Mot grec difficilement traduisible impliquant le « caractère » d'un ensemble donné avec une valeur à la fois esthétique, psychologique et moralisatrice.

Les Grecs attribuaient un ethos défini, en musique, à chacune de leurs harmonies, ce qui doit probablement être compris comme se rapportant non pas aux modes tels que les entend la théorie moderne (les Grecs en ignoraient jusqu'au terme), mais à certains types mélodiques définis se rattachant, comme il est fréquent dans les musiques primitives ou orientales, à des situations sociales ou religieuses également définies, en incluant ce que J. Chailley a appelé le « mode formulaire ».
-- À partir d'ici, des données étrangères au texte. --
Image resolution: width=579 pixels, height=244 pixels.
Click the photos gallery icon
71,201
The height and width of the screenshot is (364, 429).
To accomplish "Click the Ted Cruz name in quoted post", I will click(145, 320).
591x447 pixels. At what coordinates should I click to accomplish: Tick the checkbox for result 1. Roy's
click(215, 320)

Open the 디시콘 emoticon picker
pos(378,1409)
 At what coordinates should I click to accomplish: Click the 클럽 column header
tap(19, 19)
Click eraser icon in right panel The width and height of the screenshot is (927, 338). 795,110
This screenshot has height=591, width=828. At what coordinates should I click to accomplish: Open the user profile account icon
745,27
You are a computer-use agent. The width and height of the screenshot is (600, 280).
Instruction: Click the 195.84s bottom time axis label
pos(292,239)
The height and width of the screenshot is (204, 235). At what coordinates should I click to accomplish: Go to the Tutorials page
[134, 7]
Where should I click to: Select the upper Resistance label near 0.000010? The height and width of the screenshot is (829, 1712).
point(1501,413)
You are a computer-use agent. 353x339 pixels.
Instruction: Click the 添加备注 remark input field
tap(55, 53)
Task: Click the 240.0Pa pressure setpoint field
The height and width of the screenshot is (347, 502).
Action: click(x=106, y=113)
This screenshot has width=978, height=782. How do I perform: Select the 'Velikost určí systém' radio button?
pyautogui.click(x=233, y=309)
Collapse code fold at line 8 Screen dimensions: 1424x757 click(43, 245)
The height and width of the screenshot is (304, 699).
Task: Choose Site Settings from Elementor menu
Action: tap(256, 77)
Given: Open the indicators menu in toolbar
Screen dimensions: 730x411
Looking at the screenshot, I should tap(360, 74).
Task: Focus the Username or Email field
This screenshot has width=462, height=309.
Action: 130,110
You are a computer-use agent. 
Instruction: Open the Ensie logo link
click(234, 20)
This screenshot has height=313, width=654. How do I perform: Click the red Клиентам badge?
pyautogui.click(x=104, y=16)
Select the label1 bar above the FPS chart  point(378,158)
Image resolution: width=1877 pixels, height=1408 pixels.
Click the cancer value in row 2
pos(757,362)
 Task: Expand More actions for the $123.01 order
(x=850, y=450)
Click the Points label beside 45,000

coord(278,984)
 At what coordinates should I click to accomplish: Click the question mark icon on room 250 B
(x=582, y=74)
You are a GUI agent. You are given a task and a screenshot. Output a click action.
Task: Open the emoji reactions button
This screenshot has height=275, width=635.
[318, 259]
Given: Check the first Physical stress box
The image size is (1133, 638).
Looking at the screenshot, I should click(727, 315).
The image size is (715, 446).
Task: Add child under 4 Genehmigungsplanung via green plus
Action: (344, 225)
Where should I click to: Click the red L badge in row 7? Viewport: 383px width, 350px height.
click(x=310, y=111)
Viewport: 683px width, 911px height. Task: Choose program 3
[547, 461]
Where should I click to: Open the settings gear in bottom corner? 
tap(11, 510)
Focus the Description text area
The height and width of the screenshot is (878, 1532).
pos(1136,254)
   La doctrine de l'ethos des harmonies (qu'on a traduit à tort par « l'ethos des modes ») est exposée avec force par Platon dans la République, puis par Aristote dans la Politique, et a été maintes fois reprise au cours des siècles sous leur autorité (sur sa portée historique réelle, dorien). Plusieurs auteurs médiévaux ont tenté de l'appliquer aux 8 modes de plain-chant (les chapiteaux de Cluny en sont un témoignage) sans que la doctrine s'en soit vraiment généralisée, et Luther lui-même s'en est fait l'écho dans son travail d'élaboration de la « deutsche Messe ». De là, on est passé, au XVIIe siècle, à l'idée d'un « ethos des tonalités », en attribuant un caractère défini à chaque tonalité majeure ou mineure. Plusieurs auteurs, dont Marc-Antoine Charpentier, nous ont ainsi laissé des tables d'ethos, parfois contradictoires entre elles. Avec la généralisation du tempérament égal au XIXe siècle, très antérieur à la normalisation du diapason, l'ethos des tonalités est devenu une théorie sans consistance (tout au plus peut-on dire que sur certains instruments, par le jeu des doigtés ou des cordes à vide, certaines tonalités sonnent mieux que d'autres, indépendamment de toute hauteur absolue).

   Cette notion ne s'en est pas moins transmise jusqu'à nous, avec de multiples flottements d'ailleurs. On la trouve encore parfois évoquée de nos jours, avec référence cette fois à la seule hauteur absolue du diapason, sans égard aux variations que subit en fait ce diapason, tant dans l'accord des instruments que dans les appareils de reproduction sonore, dont les variantes de tension provoquent fréquemment des distorsions de fréquences pouvant dépasser le demi-ton sans entamer la croyance dans l'ethos de la tonalité inscrite sur l'étiquette.

Etkin (Mariano)

Compositeur argentin (Buenos Aires 1943).

Ses études à Buenos Aires, puis en Europe, l'ont mis en contact avec des personnalités aussi diverses que Boulez (1965-66, à Bâle), Ginastera, Maurice Le Roux, Earle Brown, Xenakis, Sessions. Il a également étudié la musique électronique à l'université d'Utrecht avec Gottfried Koenig et a travaillé à la Juilliard School de New York avec Berio (1969-70). Il a remporté de nombreux prix de composition internationaux, notamment celui de la radio hollandaise avec Elipses pour orchestre à cordes (1969). Pianiste et chef d'orchestre spécialisé dans la musique contemporaine, il est devenu une des personnalités les plus actives de la musique argentine. L'éclectisme de son style de composition reflète les nombreuses influences qu'il a subies. Il a abordé le domaine de la musique aléatoire avec un Quintette à vent (1961). On peut citer parmi ses œuvres Distancias pour piano (1968) et des pièces pour différentes formations instrumentales : 3 Parabolas pour orchestre de chambre (1963), Entropias pour 7 cuivres (1965), Estáticamóvil I et II (1966), etc.